- Composed: c. 1910s: U.S.
- Dedication: General John J. "Black Jack" Pershing

= Black Jack March =

"Black Jack March" was written by Fred K. Huffer (1879–1943), an early 20th century composer. It was named after General John J. "Black Jack" Pershing. Written in a 6/8 meter, trumpets and drums are featured with a trumpet call.

==Sheet music, early recordings, and commercial success==
The original sheet music has a cover, which features a drawing of General Pershing. Scores for small orchestras originally sold for 25 cents and full scores sold for 40 cents. It was reprinted by the Fisher Thompson Music Pub. Co. in 1919.

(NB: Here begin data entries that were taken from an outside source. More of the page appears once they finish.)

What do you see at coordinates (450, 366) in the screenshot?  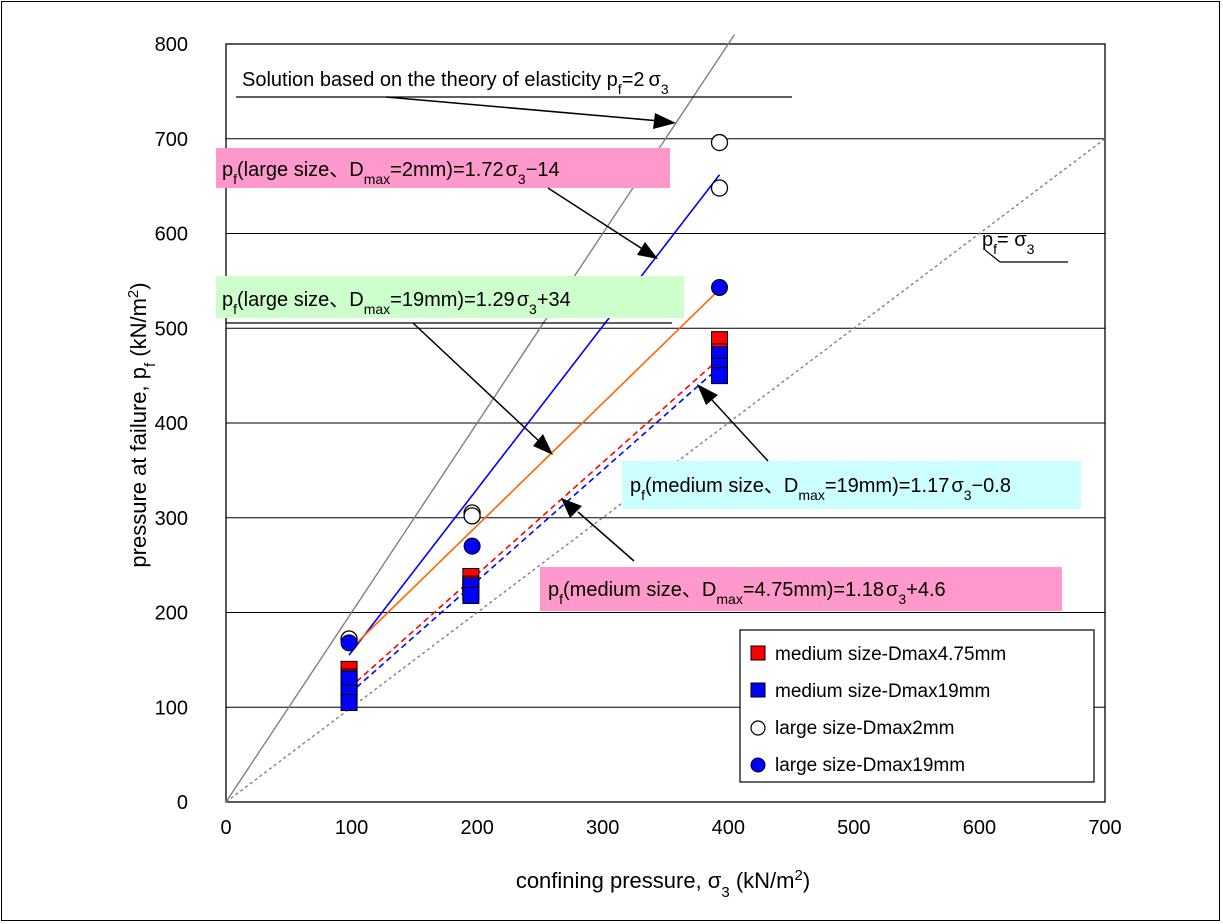 I see `annotation-large-19mm: pf(large size、Dmax=19mm)=1.29 σ3+34` at bounding box center [450, 366].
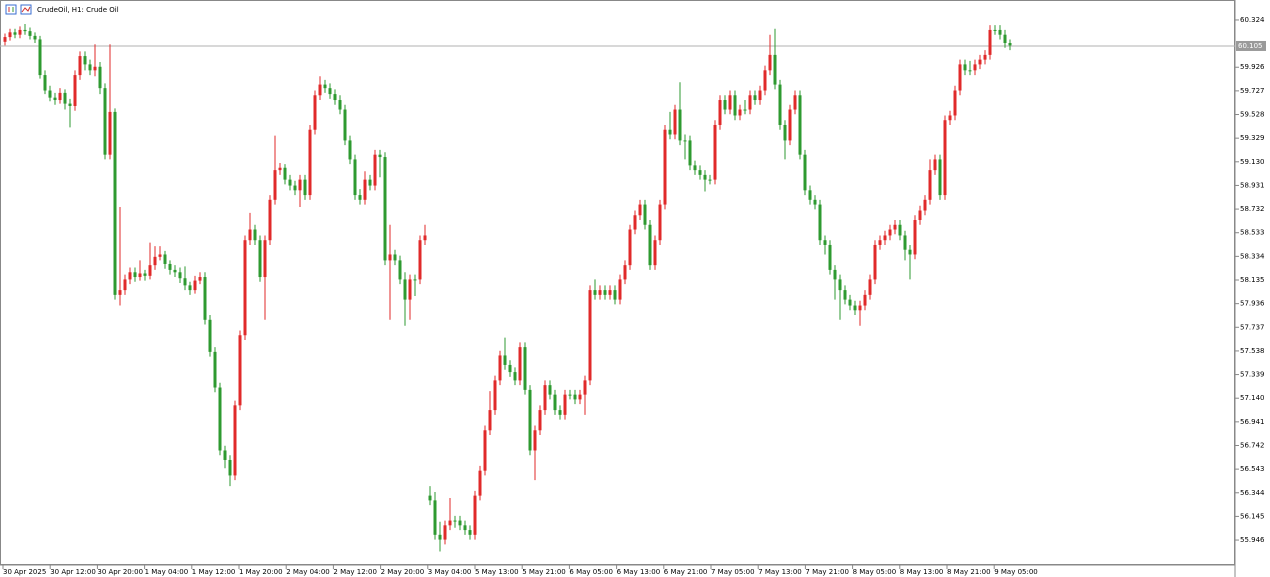 This screenshot has width=1270, height=577. I want to click on chart-title: CrudeOil, H1: Crude Oil, so click(78, 10).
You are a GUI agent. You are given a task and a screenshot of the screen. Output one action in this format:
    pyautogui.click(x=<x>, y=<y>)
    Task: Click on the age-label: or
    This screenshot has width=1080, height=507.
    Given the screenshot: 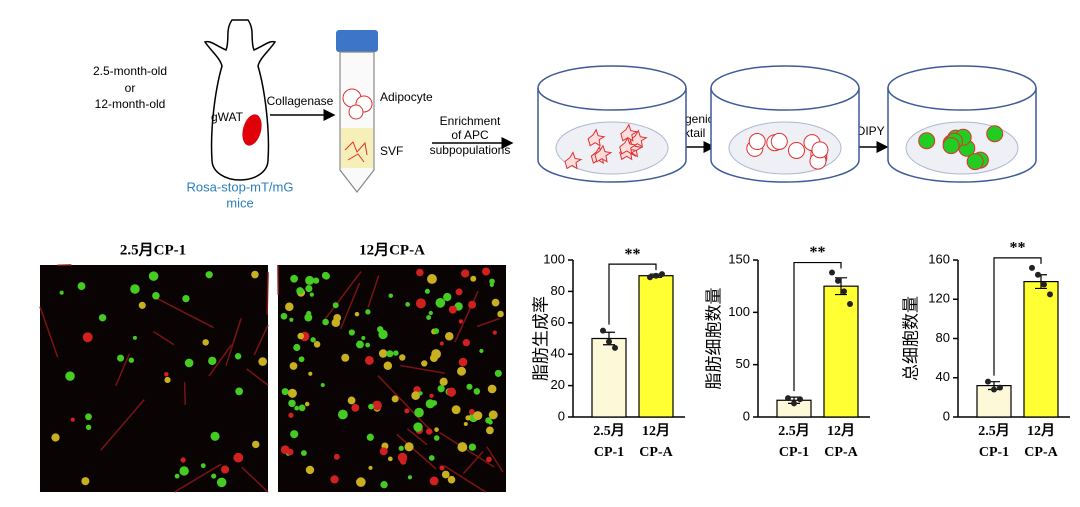 What is the action you would take?
    pyautogui.click(x=130, y=88)
    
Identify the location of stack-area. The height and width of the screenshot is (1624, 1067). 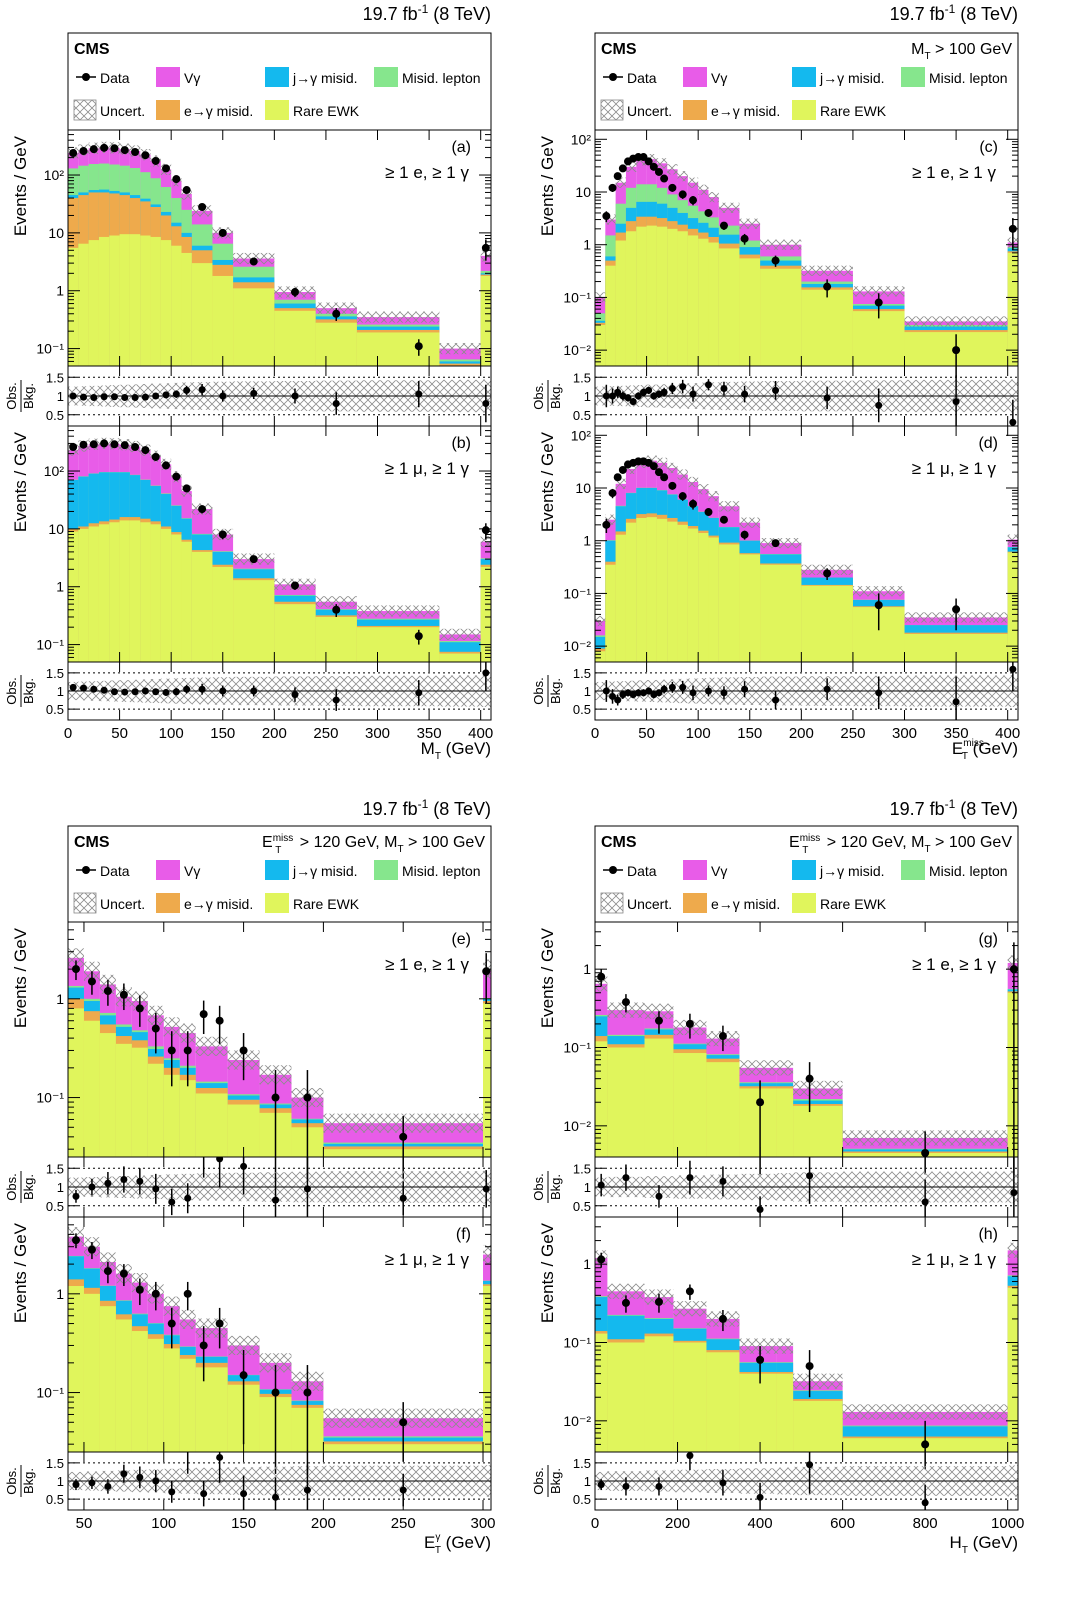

It has been used by music teachers and has a Grade of "3". It was included in the March Masters Folio for Band published by Rubank in 1948.

==Later performances==
- The University of South Carolina band performed the march in a February 1956 concert under the direction of Donald L. Banschbach.
- The University of Oklahoma marching band recorded it for their album Pride of Oklahoma, 1987.
- The Texas A&M University band recorded it for their album Tradition, Vol. 3: Legacy of the March.
- In 2004, the United States Air Force Heritage of America Band, with Colonel Lowell Graham conducting, included a version on the album Riders for the Flag.
- The United States Army Field Band performed it for the album Duty, Honor, Country: A Salute to the American Soldier.